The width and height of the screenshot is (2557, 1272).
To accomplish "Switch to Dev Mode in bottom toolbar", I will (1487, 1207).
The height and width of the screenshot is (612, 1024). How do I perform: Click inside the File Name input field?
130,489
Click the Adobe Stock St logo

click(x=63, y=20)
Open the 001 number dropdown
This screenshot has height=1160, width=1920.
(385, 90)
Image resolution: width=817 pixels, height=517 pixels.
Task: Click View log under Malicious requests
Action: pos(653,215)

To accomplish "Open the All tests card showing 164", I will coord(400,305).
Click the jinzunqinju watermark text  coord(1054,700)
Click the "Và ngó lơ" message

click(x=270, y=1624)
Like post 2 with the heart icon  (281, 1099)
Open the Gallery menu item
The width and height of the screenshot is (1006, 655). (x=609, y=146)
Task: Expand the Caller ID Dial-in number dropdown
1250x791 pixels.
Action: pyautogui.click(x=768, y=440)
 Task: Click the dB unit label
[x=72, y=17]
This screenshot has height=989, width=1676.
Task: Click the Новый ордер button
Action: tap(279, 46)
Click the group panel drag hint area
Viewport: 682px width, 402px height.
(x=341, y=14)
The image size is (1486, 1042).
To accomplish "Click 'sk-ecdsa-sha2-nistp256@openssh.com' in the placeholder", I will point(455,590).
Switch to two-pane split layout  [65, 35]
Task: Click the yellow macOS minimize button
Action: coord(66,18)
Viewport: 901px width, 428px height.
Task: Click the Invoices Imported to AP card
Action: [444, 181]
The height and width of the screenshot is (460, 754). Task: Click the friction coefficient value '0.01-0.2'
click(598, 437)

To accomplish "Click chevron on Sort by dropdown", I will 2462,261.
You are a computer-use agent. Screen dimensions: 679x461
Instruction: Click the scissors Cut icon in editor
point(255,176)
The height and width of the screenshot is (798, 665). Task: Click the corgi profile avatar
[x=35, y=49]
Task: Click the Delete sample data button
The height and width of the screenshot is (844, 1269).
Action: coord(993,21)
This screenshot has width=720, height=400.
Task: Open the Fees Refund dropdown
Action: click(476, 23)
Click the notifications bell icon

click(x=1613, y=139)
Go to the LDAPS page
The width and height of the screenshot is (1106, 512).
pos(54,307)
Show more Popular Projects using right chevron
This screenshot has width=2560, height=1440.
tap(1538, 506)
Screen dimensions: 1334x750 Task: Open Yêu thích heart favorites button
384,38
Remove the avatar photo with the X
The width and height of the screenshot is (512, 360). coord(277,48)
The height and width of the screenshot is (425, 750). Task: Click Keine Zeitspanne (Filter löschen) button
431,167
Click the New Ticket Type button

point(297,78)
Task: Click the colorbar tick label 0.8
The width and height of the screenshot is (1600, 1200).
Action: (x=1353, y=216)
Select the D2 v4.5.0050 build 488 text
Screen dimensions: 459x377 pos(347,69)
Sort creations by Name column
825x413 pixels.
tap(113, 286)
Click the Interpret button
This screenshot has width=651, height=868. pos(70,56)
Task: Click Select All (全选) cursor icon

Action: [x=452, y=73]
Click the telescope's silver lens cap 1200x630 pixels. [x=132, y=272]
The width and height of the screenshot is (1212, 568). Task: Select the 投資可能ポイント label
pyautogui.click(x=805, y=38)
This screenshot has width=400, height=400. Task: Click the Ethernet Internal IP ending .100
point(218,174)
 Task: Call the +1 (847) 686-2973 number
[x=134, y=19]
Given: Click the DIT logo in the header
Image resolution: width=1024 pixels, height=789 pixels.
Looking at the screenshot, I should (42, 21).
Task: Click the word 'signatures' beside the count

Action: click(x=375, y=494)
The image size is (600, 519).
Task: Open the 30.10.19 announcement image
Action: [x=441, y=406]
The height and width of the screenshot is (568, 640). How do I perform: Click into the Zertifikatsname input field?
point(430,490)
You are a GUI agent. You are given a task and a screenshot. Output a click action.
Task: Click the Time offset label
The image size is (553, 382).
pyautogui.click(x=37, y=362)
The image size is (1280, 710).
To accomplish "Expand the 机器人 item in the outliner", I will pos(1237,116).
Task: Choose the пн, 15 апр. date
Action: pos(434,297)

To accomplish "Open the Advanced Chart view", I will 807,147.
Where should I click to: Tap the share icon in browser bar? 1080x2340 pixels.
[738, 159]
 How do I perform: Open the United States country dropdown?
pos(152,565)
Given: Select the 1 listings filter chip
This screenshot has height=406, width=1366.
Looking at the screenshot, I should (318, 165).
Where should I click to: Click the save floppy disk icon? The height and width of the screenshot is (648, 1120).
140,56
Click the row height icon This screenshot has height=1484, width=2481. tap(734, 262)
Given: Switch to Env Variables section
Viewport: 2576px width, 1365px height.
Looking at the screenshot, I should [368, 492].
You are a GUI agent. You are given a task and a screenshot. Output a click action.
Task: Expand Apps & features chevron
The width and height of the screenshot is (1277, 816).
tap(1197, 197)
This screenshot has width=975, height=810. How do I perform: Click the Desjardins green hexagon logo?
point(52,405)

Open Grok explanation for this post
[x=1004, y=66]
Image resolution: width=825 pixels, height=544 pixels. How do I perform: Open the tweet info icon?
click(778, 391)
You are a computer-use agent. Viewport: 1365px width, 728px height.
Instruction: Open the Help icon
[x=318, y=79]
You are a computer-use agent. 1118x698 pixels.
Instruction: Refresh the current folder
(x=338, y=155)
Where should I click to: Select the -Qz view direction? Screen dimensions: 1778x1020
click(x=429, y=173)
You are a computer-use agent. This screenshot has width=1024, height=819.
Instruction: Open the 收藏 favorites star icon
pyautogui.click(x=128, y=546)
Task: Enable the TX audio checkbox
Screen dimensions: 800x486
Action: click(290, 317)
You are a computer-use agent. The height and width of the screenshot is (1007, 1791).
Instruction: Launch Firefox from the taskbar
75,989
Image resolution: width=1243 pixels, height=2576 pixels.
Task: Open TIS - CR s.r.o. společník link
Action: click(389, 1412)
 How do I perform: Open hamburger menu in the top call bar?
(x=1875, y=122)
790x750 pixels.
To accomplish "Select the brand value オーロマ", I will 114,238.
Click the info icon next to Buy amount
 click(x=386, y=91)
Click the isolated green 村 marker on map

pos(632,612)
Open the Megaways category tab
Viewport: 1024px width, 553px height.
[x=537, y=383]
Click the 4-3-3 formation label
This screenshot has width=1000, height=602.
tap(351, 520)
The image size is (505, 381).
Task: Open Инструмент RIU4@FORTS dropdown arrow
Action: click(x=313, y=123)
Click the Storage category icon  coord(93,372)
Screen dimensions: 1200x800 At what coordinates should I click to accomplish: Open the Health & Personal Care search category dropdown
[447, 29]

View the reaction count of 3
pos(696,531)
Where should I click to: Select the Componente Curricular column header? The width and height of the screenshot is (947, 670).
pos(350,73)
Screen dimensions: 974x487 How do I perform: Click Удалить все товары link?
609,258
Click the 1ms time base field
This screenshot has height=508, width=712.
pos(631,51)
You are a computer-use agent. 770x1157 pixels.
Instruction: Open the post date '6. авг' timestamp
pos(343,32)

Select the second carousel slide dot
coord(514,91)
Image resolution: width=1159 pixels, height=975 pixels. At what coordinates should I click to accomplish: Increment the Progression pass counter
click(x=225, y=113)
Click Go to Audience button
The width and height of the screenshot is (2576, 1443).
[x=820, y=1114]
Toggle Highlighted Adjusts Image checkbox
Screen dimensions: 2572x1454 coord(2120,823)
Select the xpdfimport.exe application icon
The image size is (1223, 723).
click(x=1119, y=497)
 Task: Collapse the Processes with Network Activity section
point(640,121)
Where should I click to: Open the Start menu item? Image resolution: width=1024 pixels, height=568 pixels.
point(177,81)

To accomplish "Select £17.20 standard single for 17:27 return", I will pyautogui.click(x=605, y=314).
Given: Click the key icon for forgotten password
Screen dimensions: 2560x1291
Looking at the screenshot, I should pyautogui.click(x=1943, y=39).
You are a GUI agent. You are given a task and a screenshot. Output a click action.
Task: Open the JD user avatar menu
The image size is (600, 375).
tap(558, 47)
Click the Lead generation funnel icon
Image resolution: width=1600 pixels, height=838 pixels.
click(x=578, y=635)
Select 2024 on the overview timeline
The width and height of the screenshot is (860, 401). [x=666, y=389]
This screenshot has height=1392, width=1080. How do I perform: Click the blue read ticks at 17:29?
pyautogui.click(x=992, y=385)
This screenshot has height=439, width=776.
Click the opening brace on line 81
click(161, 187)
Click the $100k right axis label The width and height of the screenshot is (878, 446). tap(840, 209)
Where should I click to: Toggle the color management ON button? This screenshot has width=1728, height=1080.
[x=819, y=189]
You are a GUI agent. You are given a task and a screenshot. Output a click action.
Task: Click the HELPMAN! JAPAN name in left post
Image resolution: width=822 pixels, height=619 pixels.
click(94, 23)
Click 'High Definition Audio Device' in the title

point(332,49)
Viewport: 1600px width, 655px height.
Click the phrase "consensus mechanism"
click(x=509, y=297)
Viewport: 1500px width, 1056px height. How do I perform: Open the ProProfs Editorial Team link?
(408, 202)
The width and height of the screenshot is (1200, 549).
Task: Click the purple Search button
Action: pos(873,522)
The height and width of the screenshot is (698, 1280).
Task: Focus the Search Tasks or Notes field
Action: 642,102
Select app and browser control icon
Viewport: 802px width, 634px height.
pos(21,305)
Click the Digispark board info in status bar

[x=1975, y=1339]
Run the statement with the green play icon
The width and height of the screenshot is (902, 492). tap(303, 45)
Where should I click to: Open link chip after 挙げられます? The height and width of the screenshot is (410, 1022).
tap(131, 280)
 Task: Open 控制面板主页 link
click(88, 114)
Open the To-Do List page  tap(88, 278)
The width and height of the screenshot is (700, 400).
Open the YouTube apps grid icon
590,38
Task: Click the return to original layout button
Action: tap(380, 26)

* **THE EXERCISE**: Reproduce the lines of the material starting with the line containing "Task: Click the Delete sample data button" and going on through the line containing "The width and height of the screenshot is (512, 360).", with "bell" replaced by "alert" and all else left unchanged.

* **EXERCISE RESPONSE**:
Task: Click the Delete sample data button
The height and width of the screenshot is (844, 1269).
Action: coord(993,21)
This screenshot has width=720, height=400.
Task: Open the Fees Refund dropdown
Action: click(476, 23)
Click the notifications alert icon

click(x=1613, y=139)
Go to the LDAPS page
The width and height of the screenshot is (1106, 512).
pos(54,307)
Show more Popular Projects using right chevron
This screenshot has width=2560, height=1440.
tap(1538, 506)
Screen dimensions: 1334x750 Task: Open Yêu thích heart favorites button
384,38
Remove the avatar photo with the X
The width and height of the screenshot is (512, 360). coord(277,48)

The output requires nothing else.